PROMPT
Print the material word for word, starting at its first line and ending after the line that contains "Sort the MANUFACTURER".

TASK MATERIAL
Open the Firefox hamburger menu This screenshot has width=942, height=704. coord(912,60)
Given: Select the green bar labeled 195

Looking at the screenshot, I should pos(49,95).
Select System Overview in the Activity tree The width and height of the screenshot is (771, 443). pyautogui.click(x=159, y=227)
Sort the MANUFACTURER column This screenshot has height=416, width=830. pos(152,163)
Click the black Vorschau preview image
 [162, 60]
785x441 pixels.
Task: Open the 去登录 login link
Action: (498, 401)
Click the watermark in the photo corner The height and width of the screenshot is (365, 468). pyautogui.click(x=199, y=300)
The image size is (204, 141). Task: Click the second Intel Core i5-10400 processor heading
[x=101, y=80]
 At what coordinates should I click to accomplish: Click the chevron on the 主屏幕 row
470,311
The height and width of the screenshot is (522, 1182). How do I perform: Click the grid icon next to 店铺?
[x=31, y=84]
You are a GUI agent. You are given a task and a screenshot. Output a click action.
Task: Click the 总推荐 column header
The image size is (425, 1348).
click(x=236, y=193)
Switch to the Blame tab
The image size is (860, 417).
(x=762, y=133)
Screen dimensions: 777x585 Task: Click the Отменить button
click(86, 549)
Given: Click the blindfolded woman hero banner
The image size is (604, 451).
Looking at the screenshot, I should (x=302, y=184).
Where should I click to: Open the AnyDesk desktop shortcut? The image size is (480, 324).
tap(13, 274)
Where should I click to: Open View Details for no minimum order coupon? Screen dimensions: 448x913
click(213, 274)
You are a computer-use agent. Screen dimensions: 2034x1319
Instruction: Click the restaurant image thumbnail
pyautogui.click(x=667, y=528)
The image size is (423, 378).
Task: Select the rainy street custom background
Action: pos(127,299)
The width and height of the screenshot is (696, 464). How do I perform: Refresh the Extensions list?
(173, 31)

TASK RESULT
Open the Firefox hamburger menu This screenshot has width=942, height=704. coord(912,60)
Given: Select the green bar labeled 195

Looking at the screenshot, I should pos(49,95).
Select System Overview in the Activity tree The width and height of the screenshot is (771, 443). pyautogui.click(x=159, y=227)
Sort the MANUFACTURER column This screenshot has height=416, width=830. pos(152,163)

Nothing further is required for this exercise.